[Opening Source text section]
Today's business exemplifies to the people of Ireland the good Seanad Éireann is doing. I certainly hope, with the wishes of the electorate, to be re-elected and be back here. If I am not, it was the highlight of my career being a Member of this House and beidh lá eile.
Unfortunately days like this on which the work is done on an all-party basis are all too rare in the Seanad and much work that deserves a great deal of attention is not given enough attention. There have been a few occasions during the lifetime of this Seanad when we all worked together to the advancement of good, rights-based legislation. I would like to think that in the next Seanad it will be the way work is done on a regular rather than a rare basis.
I commend the Green Party for the work it has done. Rather than thank the Minister of State, Deputy Kathleen Lynch, I wish her well. The path she laid out yesterday for what she proposes to do in her area of responsibility bodes well for it.
I thank the Cathaoirleach as he is retiring. I hate the sound of valedictory speeches, and I certainly hope I am not making mine here, but I wish him well and thank the staff for their time over the 23rd Seanad.
I was a little confused when I came in today. It is still the 23rd Seanad and I cannot understand why all of my colleagues have swapped sides. They are doing the House a disservice by deciding that, because an election took place in the other House, the consequences of it should transform themselves in here. I refuse point blank to swap sides because this is the side on which I was allocated my seat and I shall remain here for the lifetime, and the dying moments, of the 23rd Seanad.
[Closing Source text section]
[Opening Source information section]
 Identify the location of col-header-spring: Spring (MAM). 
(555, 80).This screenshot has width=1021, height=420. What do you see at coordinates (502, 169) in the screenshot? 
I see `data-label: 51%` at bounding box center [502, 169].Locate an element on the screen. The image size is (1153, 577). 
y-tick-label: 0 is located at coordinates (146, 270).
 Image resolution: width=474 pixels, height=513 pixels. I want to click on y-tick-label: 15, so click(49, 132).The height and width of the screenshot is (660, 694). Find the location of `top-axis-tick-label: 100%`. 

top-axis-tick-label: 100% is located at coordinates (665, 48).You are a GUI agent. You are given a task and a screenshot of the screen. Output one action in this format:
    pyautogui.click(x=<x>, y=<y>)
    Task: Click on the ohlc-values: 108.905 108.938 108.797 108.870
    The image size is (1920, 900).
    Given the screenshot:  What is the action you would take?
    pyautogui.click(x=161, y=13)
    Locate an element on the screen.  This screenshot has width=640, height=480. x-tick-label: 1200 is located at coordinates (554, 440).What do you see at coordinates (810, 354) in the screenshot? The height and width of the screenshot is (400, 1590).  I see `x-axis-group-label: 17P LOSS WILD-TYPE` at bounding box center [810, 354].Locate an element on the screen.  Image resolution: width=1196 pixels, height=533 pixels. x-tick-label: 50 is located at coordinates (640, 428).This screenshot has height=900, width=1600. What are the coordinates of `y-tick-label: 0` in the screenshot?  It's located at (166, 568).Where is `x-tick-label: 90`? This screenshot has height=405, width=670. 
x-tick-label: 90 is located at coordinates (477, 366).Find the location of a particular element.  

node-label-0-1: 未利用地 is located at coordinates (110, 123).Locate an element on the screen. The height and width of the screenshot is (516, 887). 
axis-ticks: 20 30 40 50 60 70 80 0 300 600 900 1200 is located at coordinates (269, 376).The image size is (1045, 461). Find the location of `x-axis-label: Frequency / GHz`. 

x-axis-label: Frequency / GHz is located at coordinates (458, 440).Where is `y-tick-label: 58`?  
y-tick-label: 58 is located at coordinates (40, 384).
[Closing Source information section]
Exercise instructions -
1/ According to the Seanad speech, why does the speaker refuse to swap sides?
2/ Reproduce the Seanad speech word for word from "I thank the" to "of the 23rd Seanad.".

List of solutions -
1/ It is the side on which the speaker was allocated a seat.

2/
I thank the Cathaoirleach as he is retiring. I hate the sound of valedictory speeches, and I certainly hope I am not making mine here, but I wish him well and thank the staff for their time over the 23rd Seanad.
I was a little confused when I came in today. It is still the 23rd Seanad and I cannot understand why all of my colleagues have swapped sides. They are doing the House a disservice by deciding that, because an election took place in the other House, the consequences of it should transform themselves in here. I refuse point blank to swap sides because this is the side on which I was allocated my seat and I shall remain here for the lifetime, and the dying moments, of the 23rd Seanad.